Personally, it's not treating me so bad. But it's devastating plans for Sloph and Bee in the UK. There are no few chances to start a proper job and a career, and temping provides only short term opportunities, which has played havoc with travel plans on a gap year. How to survive? Sitting it out somehow, which feels like doing nothing, seems the only answer.
I just reread the page Why Wu Wei?
I began this blog when I had a period without work in Greece at the end of my contract and didn't know what to do with myself. I had to make decisions about where my daughter finished her education and there were no clear solutions. The answer seemed to be to do nothing and wait to see what happened.
Well, not exactly "do nothing":
Of course I was still looking for work, improving my web skills, trying to improve the management of my daughter's school, making other friends now I had more time, doing more exercise with regular swimming and generally enjoying the bits of life in Athens that I did enjoy. Both Bee and I were ready for a move to another country even if we didn't know where it would be.
Tao philosophy:
When you feel lost and life doesn't seem to be working out, it is because you have lost the Tao (the Way), the river of life, which will lead you where you need to go. Forcing things does not help to get back to the Way. Sometimes it is necessary to go in the opposite way to that you would expect.

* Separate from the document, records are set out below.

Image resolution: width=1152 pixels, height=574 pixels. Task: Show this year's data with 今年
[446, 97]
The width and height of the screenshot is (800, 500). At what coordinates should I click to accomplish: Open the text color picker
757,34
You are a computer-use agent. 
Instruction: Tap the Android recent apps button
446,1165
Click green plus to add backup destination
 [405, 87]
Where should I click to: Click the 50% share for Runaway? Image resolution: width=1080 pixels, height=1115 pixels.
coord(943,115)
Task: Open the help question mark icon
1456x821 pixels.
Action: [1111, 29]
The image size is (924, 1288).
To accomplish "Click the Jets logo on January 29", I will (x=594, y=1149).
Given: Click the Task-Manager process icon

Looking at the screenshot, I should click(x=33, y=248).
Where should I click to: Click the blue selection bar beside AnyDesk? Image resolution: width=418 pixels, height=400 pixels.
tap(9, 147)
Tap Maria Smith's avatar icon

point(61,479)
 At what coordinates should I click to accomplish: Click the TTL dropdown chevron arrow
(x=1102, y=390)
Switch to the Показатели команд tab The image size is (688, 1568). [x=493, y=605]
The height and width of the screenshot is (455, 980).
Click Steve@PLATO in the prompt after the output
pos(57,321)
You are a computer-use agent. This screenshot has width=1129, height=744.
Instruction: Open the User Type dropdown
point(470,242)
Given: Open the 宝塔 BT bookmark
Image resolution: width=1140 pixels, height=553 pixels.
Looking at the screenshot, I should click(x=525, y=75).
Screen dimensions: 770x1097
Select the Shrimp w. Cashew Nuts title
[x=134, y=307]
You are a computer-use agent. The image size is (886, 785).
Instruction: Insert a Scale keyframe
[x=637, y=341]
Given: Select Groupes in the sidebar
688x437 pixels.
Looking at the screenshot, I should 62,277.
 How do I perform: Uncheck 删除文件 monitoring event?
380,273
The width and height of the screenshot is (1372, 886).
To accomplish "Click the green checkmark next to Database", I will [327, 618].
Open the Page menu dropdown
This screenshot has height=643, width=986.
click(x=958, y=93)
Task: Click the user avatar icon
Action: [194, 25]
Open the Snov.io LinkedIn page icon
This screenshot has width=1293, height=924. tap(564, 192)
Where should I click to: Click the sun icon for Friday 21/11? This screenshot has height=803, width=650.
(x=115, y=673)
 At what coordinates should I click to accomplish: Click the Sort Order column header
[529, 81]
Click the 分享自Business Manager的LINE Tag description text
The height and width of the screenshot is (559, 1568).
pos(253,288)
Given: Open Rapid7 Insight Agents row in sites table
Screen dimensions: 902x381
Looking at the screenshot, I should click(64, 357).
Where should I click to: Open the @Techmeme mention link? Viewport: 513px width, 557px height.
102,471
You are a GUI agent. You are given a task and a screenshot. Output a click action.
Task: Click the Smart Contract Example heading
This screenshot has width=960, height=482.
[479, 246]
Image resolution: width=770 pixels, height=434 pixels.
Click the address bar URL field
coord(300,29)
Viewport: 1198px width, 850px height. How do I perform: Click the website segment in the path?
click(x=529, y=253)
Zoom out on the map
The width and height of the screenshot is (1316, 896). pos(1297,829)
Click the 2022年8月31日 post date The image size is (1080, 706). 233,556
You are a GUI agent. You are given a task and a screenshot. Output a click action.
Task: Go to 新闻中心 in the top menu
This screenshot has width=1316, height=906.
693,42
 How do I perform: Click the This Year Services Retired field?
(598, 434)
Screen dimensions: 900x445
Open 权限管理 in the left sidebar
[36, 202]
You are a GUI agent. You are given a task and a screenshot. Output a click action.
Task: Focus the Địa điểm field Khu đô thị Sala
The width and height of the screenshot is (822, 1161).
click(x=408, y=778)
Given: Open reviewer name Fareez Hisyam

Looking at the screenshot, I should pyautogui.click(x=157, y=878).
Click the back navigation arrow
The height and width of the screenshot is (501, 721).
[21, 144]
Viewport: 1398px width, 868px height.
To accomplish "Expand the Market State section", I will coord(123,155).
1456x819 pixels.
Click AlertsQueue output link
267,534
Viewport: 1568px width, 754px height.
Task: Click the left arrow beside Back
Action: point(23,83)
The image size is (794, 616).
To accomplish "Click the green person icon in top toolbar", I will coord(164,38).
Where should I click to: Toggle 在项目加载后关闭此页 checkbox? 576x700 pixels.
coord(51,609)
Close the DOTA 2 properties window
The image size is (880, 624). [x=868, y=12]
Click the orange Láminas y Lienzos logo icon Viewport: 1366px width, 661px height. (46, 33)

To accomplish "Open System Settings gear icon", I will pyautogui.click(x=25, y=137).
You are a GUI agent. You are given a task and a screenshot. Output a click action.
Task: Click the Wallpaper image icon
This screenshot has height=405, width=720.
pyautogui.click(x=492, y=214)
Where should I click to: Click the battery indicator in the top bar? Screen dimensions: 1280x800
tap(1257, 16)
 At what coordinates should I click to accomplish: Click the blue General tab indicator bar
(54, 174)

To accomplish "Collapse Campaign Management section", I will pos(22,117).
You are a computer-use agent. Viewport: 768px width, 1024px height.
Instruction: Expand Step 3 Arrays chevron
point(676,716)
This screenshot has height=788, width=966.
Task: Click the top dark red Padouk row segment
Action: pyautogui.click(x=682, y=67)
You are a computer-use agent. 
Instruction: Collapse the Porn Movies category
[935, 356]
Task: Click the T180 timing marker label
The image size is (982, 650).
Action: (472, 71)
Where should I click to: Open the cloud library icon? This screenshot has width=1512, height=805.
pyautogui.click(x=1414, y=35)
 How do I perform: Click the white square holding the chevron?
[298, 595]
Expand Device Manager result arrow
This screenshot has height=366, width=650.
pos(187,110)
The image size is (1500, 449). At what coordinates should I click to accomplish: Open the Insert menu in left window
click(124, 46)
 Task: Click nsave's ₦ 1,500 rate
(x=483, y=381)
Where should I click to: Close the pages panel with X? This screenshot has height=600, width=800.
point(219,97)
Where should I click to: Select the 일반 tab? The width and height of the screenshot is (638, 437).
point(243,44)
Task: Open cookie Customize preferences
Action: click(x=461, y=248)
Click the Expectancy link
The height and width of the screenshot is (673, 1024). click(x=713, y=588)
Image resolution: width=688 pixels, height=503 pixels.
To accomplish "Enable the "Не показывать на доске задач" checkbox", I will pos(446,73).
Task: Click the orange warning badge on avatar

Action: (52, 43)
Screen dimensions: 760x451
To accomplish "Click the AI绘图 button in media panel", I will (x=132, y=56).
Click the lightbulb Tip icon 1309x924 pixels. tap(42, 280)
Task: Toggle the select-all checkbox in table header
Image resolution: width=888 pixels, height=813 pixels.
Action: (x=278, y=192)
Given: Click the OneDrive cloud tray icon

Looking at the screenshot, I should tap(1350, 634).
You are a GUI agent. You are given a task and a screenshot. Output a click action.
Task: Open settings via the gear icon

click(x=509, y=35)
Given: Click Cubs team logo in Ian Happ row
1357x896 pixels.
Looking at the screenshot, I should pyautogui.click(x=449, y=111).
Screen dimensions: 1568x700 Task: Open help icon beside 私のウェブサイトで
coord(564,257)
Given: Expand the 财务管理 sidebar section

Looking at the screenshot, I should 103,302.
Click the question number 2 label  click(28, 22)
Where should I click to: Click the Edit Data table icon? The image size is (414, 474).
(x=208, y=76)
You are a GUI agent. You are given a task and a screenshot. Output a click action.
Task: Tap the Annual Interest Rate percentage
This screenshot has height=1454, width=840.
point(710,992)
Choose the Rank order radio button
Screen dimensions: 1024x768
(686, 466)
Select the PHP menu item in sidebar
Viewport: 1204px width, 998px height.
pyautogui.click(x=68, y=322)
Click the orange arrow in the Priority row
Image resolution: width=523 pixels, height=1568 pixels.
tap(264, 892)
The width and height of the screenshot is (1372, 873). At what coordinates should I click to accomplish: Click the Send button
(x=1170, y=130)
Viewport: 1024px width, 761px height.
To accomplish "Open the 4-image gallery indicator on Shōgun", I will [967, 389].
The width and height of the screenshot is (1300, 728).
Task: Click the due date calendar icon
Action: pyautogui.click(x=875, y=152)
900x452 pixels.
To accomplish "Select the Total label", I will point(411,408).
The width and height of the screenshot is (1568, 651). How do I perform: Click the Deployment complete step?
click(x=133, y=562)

Hence the rubric on the top left of the blog.
Eventually something did turn up: a job in Kosovo. No chance for Bee to live there with me, and only two weeks work a month, for 12 months. So it seemed, no alternative but to bite the bullet and go back to England where Sloph was just due to start university in Oxford.
Not our favourite idea, a bit safe and dull, but it's been a success for everyone but me.
Looking back, it was exactly the right thing to do, even for me. The kids have got their education over, or at least for Bee, university is settled for next year. They have had 4 years of stable life with friends, and for Bee, reconnection with her English roots.
For me, after a brief period feeling depressed by property prices in Oxford and gloom at the lack of attractive property in Ljubljana, I am happily settled in a beautiful flat in Vilnius, meeting new and old friends, and able easily to commute to work in Georgia. I'm glad I'm not locked into a mortgage on an overpriced tiny terraced house in East Oxford.
Even Georgia is coming out of the recession caused by war and global financial crisis. Banks have started competing again. Customers do not want to borrow at current interest rates. So banks, sitting on huge deposits (10% on deposits in hard currency if you leave it there for a year) are slashing interest rates. So there is more work to do here, even though it's been a bit boring for a while.
But it's hard for Bee and Sloph without a home to fall back on in the UK. On top of all the uncertainty of jobs and money and somewhere to live, they have to find solutions to where to put stuff, when there is no attic or garage at home to dump them in. No quick and easy way to come home to Mum when it is all too much. Thank God for Skype and the internet to keep in touch.
Hard to believe it will come right in the end. But for me it always has, so far.